It is morning in Grand Rapids, Michigan. In the basement of an old church anyone might walk right by in the middle of the week, a team is hard at work. They have already met for the day to go over their goals and responsibilities, and they are creating delicious baked goods that will soon fill the bellies of community members. Like any other bakery, things don’t go perfectly — messes are made, snafus handled. But the end product is always the same: delicious baked goods to satisfy customers. This is Stir It Up.
Stir It Up isn’t a whole lot different than any other bakery still in its early stages. They are a for-profit company looking to grow and meet their goals. There is one element of their business model, however, that sets them apart. Stir It Up focuses on employing adults with cognitive disabilities. They provide job opportunities with competitive, fair wages to those who have likely faced job discrimination in the past, and an opportunity to develop work skills.
According to Zoe Bruyn, the founder of Stir It Up, nearly 75 percent of people living with disabilities are unemployed. Zoe wants to change that statistic.
“I wanted to set an example for other businesses,” she said on her for-profit business model.
Too often, employers underestimate the asset members of this underemployed community are to a company. Zoe shared that her team members are some of the most dedicated people she has ever met that care deeply about their jobs.
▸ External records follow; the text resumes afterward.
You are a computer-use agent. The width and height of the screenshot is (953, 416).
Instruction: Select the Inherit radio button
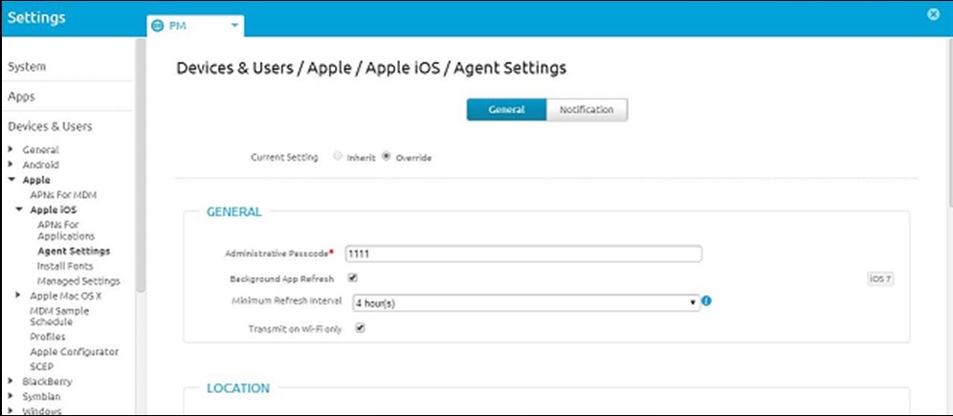pos(337,157)
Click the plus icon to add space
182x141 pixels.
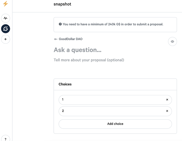pos(5,39)
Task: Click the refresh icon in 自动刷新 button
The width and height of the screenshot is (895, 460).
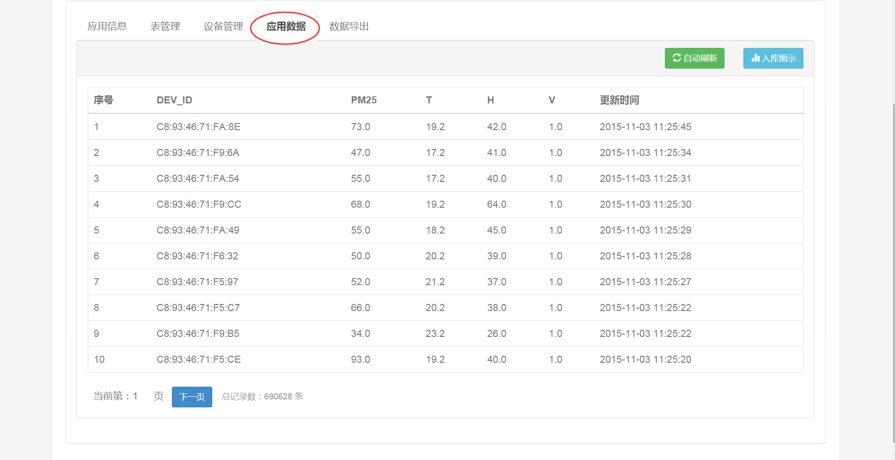Action: tap(677, 58)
She wants to bridge the gap between employers’ preconceived notions and the reality.
The company also places a high value on professional development. Throughout the day, employees rotate working various shifts so that everyone gets a chance to develop a multitude of skills, from baking and mixing, to packaging and of course, cleaning. This goes beyond the immediate skills and builds a sense of team where everyone plays a role in the operation.
“Whether you have a disability or not, we all take pride in our jobs,” Zoe pointed out.
And many of the Stir It Up staff members take pride not only in their jobs but also their community engagement. The majority of the staff are volunteers at organizations that serve other causes. Often, these are regular commitments they make outside of work, thus donating their free time to help others.
Of course, no business is without some growing pains. One of the biggest challenges the company faces is “reaching the everyday consumer.” They have plenty of online and large corporate orders, but their current location in a church basement, while great to have, presents some limitations. Right now, employees attend pop-up shops at local venues and events, but they look to a future with a permanent point of sale. Not only does this allow for growth in sales, but it is more face-to-face contact with customers, which is a great way to break down stigma and foster customer service skills. The goal is to acquire a more permanent space within the next year.
As with any business venture, no one knows exactly what or who will be a part of the journey. Zoe has the pleasure of working with many dedicated employees, but a story about Jessie, in particular, came to mind.
During her time with Stir It Up, Jessie has shown some true growth and commitment to her work. It all paid off one day when, as Zoe puts it, “things did not go as planned.” Jessie’s shift ended, but she stepped out to call her mom and let her know she would be staying because the job simply wasn’t finished.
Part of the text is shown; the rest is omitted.